Dando órdenes por su comunicador, Vor envió un grupo de cazas kindjal a bombardear el último bastión de Omnius. Ellos prepararían el terreno y eliminarían las defensas robóticas para que los mercenarios pudieran acercarse y asestar su golpe quirúrgico. Pero, haciendo gala de técnicas innovadoras, la supermente reparaba instantáneamente la cúpula después de cada explosión y cerraba una capa tras otra de metal líquido sobre las zonas destruidas, como si pudiera regenerar su propia piel.
Cansado, Vor ordenó a algunas de las ballestas supervivientes un bombardeo más intenso y estas descendieron entre las naves en llamas. Las ballestas tenían armas más potentes y destruyeron fácilmente a las máquinas atrincheradas.

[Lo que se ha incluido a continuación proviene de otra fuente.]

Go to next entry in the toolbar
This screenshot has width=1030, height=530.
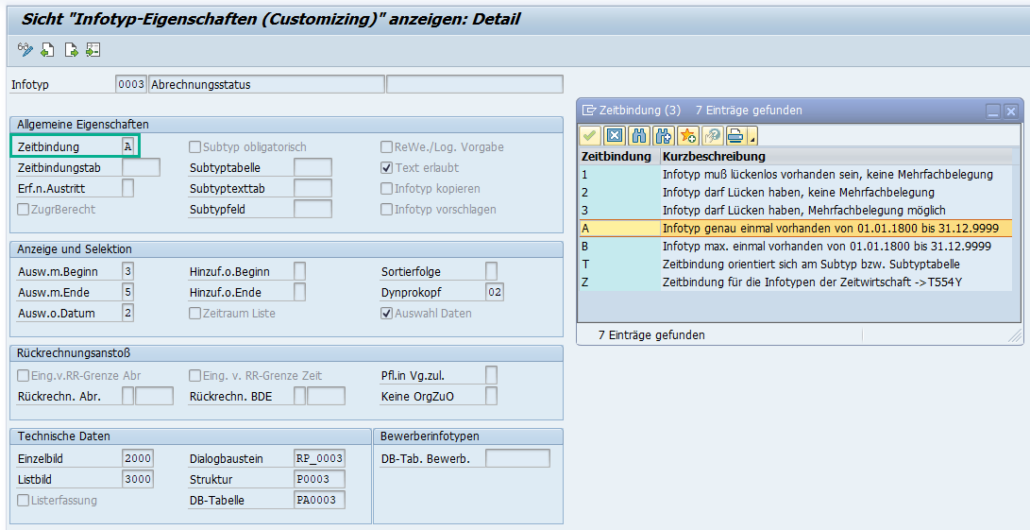[71, 49]
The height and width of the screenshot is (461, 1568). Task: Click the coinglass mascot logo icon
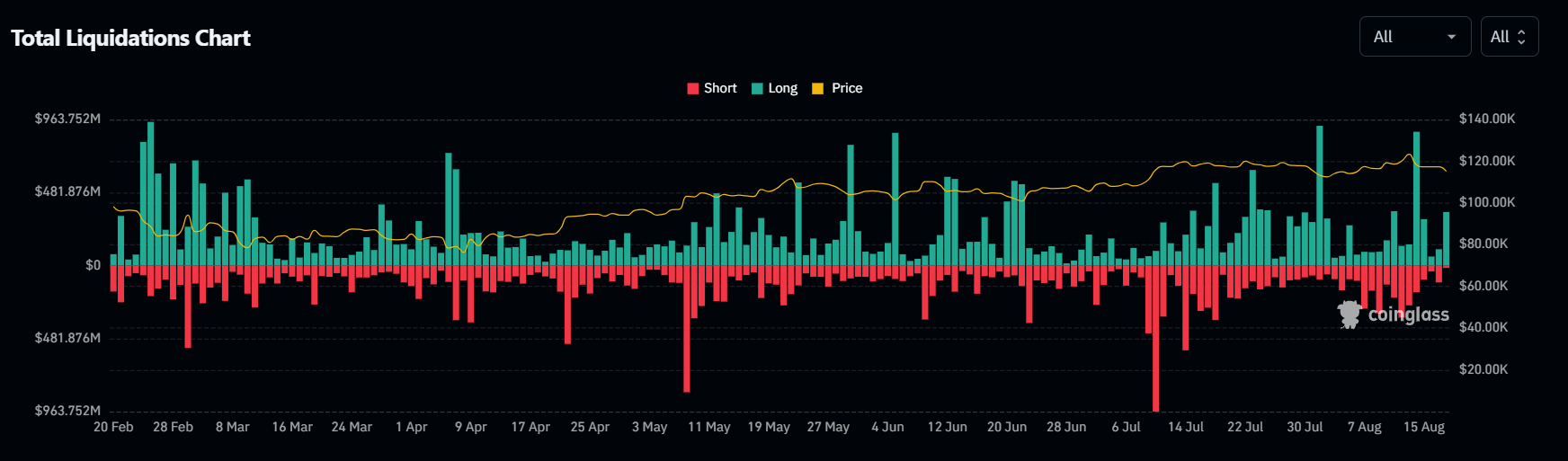tap(1349, 315)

Finalmente, la cúpula protectora se desmoronó bajo la lluvia de explosivos y fue incapaz de volver a regenerarse.
Cuando su nave ya aterrizaba, Vor convocó a los mercenarios que quedaban y los mandó con equipos y armas de demolición a eliminar a la supermente.
«Debo estar preparado para una posible trampa». En la partida final de aquella larga Yihad, cuando todo parecía perdido, las máquinas pensantes aún podían sorprenderles.
Vor avanzó a grandes zancadas por la ciudad, pensando en el diseño cuadriculado de la inmensa metrópoli de Omnius en la Vieja Tierra, donde él pasó su juventud. El virrey Faykan Butler también había aterrizado, y andaba pavoneándose por el campo de batalla, rodeado por otros nobles que querían que la historia supiera que ellos también estuvieron allí.